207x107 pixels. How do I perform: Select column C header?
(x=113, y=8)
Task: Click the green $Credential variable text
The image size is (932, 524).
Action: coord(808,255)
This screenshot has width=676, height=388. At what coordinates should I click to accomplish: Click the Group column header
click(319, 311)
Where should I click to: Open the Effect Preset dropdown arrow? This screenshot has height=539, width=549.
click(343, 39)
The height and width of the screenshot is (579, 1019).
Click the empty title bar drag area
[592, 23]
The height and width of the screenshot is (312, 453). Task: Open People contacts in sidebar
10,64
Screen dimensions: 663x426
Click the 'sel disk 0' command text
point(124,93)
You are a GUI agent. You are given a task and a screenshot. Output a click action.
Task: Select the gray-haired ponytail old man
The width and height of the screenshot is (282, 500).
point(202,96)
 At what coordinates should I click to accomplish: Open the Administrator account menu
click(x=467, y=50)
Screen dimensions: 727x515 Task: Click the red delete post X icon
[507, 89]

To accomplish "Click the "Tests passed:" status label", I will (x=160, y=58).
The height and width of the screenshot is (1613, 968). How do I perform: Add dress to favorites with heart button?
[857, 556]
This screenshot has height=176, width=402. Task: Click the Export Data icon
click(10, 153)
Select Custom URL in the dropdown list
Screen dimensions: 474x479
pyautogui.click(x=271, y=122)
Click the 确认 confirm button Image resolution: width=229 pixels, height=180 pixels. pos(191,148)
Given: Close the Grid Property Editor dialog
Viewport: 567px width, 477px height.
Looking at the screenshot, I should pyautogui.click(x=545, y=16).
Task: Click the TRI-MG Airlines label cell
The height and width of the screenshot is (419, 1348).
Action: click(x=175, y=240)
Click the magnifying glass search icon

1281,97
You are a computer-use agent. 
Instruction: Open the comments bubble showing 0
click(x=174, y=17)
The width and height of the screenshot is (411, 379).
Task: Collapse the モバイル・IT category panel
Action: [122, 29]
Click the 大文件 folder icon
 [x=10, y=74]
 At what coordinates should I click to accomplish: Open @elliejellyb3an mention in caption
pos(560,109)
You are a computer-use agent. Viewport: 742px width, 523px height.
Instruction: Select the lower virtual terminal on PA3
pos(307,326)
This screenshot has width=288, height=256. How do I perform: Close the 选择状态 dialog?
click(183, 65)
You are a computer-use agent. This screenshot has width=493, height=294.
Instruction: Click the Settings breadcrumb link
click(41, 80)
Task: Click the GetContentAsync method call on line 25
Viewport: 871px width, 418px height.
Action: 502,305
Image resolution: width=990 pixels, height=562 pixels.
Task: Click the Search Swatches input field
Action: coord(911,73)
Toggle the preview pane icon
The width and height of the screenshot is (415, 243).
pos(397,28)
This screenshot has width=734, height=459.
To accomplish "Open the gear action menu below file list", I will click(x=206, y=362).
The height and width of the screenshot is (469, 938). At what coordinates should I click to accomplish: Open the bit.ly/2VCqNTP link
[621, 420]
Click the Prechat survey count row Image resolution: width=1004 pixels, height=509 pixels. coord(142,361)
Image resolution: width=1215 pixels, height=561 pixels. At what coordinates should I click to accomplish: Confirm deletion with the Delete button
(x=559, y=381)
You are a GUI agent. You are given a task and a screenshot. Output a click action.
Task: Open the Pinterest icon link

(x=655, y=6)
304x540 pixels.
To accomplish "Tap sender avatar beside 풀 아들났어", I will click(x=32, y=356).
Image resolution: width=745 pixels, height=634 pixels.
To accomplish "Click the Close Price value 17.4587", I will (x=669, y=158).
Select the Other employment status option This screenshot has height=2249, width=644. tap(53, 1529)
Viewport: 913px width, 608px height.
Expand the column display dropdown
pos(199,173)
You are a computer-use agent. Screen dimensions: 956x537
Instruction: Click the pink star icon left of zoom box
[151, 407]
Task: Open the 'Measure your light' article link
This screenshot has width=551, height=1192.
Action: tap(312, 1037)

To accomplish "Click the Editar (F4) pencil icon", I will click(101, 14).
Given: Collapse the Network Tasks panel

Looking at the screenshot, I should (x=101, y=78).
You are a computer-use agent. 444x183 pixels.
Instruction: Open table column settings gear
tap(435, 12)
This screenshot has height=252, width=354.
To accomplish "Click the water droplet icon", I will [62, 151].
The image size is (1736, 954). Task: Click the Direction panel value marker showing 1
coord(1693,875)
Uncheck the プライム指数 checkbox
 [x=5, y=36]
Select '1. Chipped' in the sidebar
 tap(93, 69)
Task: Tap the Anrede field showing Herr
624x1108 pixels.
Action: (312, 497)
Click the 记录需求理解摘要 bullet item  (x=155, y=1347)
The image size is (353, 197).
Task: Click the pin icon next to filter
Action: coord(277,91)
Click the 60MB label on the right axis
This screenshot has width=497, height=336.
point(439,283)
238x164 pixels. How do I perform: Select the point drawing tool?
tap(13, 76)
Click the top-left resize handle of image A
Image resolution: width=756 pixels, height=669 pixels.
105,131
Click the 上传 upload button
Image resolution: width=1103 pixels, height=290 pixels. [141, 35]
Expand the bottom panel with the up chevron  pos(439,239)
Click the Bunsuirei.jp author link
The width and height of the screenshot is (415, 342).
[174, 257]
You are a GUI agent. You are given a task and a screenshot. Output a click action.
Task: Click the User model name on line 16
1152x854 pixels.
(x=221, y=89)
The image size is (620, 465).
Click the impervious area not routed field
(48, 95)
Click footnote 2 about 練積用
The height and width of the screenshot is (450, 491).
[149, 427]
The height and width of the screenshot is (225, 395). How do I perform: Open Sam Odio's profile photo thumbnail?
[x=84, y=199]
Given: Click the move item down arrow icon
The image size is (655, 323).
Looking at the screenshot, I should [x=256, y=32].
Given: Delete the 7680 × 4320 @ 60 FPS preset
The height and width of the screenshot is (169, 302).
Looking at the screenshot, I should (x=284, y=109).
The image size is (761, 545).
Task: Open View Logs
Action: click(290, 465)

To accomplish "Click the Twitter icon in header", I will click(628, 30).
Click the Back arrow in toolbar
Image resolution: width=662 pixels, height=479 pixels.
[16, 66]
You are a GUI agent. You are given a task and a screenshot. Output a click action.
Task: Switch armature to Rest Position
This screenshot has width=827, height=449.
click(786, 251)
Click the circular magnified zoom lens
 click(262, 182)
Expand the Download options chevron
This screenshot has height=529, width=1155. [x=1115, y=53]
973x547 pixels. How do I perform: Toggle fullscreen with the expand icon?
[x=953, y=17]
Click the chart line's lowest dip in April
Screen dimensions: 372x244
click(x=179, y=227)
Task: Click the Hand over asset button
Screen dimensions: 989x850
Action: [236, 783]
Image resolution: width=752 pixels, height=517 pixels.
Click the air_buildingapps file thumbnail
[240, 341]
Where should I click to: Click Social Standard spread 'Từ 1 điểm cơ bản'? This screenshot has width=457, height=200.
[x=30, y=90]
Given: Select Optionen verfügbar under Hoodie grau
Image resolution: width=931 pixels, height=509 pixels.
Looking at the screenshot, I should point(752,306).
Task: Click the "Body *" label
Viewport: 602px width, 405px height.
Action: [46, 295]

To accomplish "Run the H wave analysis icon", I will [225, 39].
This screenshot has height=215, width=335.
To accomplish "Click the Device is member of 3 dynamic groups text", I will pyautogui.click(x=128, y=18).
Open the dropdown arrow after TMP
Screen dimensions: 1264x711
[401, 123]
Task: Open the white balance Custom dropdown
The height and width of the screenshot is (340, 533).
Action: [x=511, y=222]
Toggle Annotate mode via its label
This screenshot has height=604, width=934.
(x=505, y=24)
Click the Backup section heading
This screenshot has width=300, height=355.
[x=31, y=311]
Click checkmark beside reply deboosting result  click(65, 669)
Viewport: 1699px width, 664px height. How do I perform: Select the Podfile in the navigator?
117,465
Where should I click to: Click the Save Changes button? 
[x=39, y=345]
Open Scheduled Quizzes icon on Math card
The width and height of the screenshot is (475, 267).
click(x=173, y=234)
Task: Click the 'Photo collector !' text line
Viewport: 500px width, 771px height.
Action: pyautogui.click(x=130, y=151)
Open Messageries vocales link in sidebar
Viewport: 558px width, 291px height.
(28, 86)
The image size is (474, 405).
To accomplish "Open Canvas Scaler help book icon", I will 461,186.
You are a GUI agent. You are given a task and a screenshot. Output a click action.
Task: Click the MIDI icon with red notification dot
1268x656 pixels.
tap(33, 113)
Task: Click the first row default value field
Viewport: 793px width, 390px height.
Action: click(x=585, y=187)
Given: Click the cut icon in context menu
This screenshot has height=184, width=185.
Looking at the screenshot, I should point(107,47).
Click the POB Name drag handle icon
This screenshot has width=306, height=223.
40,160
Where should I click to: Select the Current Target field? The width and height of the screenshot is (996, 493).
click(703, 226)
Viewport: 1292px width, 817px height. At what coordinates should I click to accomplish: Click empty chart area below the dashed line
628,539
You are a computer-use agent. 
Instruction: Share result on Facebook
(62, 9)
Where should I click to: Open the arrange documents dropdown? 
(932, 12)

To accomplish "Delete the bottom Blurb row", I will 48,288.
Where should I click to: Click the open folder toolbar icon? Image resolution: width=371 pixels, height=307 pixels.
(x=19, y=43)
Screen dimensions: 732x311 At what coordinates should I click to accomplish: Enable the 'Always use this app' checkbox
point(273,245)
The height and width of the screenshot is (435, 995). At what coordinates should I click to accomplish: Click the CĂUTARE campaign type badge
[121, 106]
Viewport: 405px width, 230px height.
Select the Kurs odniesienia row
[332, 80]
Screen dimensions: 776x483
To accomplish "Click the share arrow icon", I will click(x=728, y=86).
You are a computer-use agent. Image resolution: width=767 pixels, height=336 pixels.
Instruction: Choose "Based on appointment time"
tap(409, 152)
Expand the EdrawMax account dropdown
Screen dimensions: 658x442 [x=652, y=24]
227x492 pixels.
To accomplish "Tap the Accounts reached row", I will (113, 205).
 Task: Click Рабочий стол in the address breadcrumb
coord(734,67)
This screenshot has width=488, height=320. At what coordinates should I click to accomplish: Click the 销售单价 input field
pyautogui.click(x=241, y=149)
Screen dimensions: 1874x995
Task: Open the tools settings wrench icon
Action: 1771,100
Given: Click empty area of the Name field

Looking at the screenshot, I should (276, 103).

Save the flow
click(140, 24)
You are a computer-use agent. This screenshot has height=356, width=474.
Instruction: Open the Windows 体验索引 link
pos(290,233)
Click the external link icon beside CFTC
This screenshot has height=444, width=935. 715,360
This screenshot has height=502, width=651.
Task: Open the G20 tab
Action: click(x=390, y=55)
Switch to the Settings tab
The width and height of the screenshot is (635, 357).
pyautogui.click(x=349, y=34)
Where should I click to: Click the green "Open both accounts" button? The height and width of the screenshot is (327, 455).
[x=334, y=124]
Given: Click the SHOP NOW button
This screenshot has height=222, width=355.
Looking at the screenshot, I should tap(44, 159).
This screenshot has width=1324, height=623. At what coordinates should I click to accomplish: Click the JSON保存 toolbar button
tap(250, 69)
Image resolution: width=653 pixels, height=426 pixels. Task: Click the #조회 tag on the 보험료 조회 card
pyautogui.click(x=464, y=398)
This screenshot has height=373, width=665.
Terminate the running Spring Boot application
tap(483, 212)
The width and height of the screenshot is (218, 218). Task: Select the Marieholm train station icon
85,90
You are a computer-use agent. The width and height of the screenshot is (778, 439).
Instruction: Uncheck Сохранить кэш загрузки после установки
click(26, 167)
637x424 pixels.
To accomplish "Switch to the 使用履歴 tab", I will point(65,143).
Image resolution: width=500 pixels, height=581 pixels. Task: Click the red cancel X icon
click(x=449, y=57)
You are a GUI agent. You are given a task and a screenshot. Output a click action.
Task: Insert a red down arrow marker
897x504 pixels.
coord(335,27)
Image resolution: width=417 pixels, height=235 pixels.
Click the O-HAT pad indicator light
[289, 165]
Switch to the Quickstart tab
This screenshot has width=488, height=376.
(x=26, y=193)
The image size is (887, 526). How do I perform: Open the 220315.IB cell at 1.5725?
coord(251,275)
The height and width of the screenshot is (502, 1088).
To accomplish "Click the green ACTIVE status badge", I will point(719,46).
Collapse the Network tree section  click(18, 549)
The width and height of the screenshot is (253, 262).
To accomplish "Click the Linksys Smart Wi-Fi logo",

════════════════════

**Work to complete**: Scan the entries above for the line containing "Task: Insert a red down arrow marker", and copy it and all lines after it exactly, down to and including the line containing "Collapse the Network tree".

**Response to this exercise**:
Task: Insert a red down arrow marker
897x504 pixels.
coord(335,27)
Image resolution: width=417 pixels, height=235 pixels.
Click the O-HAT pad indicator light
[289, 165]
Switch to the Quickstart tab
This screenshot has width=488, height=376.
(x=26, y=193)
The image size is (887, 526). How do I perform: Open the 220315.IB cell at 1.5725?
coord(251,275)
The height and width of the screenshot is (502, 1088).
To accomplish "Click the green ACTIVE status badge", I will point(719,46).
Collapse the Network tree section  click(18, 549)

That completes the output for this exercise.